[[ DATA SUPPLIED, beginning ]]
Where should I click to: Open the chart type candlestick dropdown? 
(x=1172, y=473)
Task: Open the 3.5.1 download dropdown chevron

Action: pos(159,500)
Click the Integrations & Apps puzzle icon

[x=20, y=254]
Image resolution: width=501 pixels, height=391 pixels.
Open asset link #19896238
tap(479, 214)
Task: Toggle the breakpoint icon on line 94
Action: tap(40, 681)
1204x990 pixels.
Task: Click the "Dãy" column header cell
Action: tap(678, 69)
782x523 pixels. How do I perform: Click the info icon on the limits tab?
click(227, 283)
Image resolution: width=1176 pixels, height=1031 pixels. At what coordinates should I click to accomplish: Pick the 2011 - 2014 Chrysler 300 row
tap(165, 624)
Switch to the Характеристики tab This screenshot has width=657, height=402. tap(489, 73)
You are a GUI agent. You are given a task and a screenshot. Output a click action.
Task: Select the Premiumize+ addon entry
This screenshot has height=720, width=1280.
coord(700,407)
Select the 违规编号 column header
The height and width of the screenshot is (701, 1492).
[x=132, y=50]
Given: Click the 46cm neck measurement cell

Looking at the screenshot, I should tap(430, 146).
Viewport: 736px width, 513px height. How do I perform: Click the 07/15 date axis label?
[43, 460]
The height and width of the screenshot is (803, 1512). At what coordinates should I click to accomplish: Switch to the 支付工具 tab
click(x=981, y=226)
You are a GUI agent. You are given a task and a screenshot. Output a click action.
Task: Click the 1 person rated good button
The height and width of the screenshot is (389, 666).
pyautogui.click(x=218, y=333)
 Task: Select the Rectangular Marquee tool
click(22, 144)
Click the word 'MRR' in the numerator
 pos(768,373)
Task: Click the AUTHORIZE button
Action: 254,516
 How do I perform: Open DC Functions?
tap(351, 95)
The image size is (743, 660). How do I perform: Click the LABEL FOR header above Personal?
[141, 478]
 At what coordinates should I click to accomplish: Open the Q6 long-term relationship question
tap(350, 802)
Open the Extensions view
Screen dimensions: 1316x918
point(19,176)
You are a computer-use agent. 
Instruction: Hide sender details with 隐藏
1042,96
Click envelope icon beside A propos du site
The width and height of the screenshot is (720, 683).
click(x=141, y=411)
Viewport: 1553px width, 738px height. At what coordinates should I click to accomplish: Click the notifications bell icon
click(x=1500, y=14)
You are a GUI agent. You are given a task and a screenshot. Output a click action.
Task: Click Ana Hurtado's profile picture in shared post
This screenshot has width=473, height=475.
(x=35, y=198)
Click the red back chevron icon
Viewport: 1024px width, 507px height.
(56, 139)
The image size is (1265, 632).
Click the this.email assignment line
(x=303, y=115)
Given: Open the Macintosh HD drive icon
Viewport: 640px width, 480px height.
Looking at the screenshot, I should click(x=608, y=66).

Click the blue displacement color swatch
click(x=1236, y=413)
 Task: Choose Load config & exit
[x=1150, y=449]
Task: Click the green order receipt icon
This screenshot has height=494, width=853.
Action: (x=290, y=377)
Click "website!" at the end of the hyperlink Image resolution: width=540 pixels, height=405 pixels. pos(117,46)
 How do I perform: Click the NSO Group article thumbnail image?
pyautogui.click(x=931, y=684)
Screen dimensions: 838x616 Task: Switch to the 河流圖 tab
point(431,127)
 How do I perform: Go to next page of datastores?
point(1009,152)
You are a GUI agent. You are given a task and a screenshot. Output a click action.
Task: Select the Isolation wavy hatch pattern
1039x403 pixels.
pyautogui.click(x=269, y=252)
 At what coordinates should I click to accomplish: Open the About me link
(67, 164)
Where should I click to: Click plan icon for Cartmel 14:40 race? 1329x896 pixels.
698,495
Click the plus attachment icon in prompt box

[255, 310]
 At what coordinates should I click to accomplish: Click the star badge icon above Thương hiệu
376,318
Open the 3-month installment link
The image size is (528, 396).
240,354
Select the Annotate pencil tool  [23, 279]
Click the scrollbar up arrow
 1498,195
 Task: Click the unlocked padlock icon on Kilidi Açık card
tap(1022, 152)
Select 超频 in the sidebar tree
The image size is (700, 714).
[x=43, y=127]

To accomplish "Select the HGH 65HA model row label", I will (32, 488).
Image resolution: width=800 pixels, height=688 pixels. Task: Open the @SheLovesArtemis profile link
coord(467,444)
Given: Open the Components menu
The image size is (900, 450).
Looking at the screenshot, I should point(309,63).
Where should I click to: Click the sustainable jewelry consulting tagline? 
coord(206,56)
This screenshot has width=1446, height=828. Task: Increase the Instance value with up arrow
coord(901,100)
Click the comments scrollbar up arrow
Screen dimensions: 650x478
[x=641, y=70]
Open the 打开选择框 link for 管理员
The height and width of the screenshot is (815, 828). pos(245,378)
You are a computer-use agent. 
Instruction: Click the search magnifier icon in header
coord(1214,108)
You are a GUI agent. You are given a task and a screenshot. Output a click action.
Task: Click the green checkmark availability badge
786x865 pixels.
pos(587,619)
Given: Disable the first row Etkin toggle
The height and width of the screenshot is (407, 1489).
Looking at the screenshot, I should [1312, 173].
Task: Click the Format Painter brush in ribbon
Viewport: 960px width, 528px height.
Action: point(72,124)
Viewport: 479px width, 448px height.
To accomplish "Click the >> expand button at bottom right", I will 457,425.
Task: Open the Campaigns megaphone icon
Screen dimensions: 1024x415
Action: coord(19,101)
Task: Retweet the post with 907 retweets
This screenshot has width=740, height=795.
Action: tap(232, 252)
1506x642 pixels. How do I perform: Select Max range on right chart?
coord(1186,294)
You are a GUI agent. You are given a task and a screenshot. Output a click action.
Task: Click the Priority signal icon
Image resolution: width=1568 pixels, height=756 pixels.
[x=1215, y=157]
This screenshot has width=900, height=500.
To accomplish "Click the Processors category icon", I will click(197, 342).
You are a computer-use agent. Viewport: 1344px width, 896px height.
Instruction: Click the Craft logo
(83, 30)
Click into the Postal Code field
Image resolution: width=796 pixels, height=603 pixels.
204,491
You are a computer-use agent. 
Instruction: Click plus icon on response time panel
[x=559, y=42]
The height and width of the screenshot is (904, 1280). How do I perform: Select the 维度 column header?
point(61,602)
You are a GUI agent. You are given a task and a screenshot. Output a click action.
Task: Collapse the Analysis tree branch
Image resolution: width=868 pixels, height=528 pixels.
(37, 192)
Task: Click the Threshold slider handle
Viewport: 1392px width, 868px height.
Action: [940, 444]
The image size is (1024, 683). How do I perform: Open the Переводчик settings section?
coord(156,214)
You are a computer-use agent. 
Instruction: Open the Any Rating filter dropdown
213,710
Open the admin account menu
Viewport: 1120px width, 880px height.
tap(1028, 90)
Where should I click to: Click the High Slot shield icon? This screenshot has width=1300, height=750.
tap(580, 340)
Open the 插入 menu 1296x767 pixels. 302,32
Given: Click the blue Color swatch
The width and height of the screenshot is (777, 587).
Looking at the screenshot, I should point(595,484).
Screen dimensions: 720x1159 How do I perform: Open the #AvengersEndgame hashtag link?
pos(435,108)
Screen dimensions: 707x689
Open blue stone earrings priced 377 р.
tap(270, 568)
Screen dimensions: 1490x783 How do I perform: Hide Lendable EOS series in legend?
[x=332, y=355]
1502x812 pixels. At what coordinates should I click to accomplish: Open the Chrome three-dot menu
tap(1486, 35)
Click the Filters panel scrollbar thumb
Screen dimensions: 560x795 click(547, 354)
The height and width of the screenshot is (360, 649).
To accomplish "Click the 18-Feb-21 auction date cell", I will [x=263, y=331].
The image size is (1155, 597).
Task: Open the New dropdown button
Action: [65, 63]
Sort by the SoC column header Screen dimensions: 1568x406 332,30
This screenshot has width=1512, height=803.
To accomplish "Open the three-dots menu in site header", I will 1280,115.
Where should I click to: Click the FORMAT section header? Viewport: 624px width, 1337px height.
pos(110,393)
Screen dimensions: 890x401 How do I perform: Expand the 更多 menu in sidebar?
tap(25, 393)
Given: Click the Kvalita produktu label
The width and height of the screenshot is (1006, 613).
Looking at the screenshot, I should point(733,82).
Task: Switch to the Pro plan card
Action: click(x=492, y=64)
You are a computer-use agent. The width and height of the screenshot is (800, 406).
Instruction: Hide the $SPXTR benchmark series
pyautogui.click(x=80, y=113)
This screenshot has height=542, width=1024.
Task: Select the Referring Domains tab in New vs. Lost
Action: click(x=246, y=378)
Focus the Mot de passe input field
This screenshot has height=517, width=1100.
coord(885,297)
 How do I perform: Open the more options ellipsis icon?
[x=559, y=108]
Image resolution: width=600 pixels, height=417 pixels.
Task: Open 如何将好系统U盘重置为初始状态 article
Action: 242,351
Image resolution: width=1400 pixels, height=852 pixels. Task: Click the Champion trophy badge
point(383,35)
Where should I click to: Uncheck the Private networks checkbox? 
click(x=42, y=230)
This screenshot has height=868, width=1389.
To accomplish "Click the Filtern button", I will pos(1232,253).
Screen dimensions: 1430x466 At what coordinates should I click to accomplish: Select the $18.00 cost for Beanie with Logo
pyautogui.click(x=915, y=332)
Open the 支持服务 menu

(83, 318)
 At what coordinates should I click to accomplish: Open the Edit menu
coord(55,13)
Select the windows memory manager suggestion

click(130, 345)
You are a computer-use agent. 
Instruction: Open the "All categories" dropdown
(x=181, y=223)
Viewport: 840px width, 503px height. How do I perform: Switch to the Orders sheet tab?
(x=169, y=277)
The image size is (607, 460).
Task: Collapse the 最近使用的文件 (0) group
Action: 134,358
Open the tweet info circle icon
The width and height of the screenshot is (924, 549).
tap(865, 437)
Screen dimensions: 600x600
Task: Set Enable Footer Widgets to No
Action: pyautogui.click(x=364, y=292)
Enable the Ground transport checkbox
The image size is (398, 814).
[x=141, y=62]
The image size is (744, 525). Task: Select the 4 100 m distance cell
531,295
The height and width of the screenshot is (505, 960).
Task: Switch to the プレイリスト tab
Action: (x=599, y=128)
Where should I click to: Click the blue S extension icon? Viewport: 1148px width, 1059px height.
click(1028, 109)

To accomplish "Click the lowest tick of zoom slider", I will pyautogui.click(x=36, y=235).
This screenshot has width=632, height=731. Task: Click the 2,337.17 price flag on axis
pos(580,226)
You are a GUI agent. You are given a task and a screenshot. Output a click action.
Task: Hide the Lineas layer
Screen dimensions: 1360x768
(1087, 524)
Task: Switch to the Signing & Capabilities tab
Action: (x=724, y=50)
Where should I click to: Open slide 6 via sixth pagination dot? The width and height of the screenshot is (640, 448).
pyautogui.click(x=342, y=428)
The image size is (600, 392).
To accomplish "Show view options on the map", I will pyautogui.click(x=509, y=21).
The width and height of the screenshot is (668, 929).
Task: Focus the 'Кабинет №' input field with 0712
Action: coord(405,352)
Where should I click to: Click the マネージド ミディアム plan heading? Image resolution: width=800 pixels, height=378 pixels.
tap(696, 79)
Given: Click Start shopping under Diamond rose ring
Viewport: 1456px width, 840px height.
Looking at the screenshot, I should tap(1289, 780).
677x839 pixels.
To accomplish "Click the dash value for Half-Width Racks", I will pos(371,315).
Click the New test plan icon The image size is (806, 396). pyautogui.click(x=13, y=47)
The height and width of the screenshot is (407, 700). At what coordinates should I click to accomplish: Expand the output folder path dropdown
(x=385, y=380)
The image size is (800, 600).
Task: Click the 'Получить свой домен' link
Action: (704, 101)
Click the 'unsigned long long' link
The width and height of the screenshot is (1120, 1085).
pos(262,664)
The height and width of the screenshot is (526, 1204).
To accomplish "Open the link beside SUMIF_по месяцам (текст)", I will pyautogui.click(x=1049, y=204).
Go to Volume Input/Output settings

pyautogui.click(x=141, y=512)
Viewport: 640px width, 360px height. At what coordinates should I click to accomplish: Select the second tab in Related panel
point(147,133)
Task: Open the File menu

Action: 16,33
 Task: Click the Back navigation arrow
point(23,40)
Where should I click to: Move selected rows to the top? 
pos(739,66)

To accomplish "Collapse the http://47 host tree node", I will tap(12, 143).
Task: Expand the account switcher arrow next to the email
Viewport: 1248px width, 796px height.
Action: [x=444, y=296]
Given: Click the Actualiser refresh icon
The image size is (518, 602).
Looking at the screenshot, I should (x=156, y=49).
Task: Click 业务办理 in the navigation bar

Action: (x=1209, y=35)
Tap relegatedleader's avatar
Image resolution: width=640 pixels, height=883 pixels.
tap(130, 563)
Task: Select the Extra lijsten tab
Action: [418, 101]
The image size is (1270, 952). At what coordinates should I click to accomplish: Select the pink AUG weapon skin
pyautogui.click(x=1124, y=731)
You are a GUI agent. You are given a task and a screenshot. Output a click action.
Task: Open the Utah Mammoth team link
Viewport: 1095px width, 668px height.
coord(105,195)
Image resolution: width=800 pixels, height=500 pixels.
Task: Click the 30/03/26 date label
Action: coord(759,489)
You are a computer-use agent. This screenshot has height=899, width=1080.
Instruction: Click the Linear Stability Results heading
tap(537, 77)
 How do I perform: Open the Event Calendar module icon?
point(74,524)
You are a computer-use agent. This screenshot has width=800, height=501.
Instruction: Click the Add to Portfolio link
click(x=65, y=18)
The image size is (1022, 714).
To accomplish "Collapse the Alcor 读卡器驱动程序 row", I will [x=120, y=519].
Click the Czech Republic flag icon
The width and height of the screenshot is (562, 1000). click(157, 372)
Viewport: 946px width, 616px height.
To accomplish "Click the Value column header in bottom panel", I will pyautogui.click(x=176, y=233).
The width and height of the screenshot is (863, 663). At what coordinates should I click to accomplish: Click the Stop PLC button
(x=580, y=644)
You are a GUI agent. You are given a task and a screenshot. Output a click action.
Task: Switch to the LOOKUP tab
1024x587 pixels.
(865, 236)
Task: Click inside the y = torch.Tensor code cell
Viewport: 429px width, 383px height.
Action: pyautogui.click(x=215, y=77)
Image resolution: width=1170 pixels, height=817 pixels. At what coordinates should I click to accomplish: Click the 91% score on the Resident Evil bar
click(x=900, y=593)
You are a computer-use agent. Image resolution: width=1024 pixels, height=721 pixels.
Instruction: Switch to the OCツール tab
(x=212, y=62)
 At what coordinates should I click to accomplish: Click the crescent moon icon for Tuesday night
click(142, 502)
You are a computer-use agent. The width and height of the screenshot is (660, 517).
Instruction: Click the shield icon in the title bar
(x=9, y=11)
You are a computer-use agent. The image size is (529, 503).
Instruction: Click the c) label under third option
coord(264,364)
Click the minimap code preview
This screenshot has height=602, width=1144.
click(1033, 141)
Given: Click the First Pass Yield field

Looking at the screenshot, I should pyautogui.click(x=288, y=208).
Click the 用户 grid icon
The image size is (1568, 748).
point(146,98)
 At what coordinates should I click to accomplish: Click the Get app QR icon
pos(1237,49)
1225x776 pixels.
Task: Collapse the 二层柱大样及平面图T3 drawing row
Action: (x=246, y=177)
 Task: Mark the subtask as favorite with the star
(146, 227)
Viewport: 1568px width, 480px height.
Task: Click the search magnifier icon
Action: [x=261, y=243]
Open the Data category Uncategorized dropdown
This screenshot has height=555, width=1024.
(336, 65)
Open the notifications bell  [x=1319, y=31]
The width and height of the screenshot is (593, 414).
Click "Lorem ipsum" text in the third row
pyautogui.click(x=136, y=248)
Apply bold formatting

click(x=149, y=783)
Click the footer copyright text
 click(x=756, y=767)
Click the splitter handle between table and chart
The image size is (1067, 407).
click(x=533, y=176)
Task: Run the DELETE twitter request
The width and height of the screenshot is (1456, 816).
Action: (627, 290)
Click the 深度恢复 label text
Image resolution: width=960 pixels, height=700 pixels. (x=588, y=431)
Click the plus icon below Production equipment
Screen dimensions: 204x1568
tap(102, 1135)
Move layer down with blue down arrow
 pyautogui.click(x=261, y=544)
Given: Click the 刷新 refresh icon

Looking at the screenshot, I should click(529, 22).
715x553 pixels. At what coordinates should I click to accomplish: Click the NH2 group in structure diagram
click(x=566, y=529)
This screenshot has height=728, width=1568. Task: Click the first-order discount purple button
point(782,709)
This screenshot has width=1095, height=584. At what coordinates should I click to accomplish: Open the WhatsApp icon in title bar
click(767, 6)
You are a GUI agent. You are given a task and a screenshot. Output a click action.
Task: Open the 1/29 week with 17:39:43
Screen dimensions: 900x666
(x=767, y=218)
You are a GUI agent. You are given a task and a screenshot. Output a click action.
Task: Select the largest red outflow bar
[[ DATA SUPPLIED, end ]]
▸ **WHAT YOU HAVE TO DO**
If a line comes after the one with "Image resolution: width=501", leave it out; reproduce exactly every line of the material from the first up to and including that one.

▸ **WRITTEN SOLUTION**
Where should I click to: Open the chart type candlestick dropdown? 
(x=1172, y=473)
Task: Open the 3.5.1 download dropdown chevron

Action: pos(159,500)
Click the Integrations & Apps puzzle icon

[x=20, y=254]
Image resolution: width=501 pixels, height=391 pixels.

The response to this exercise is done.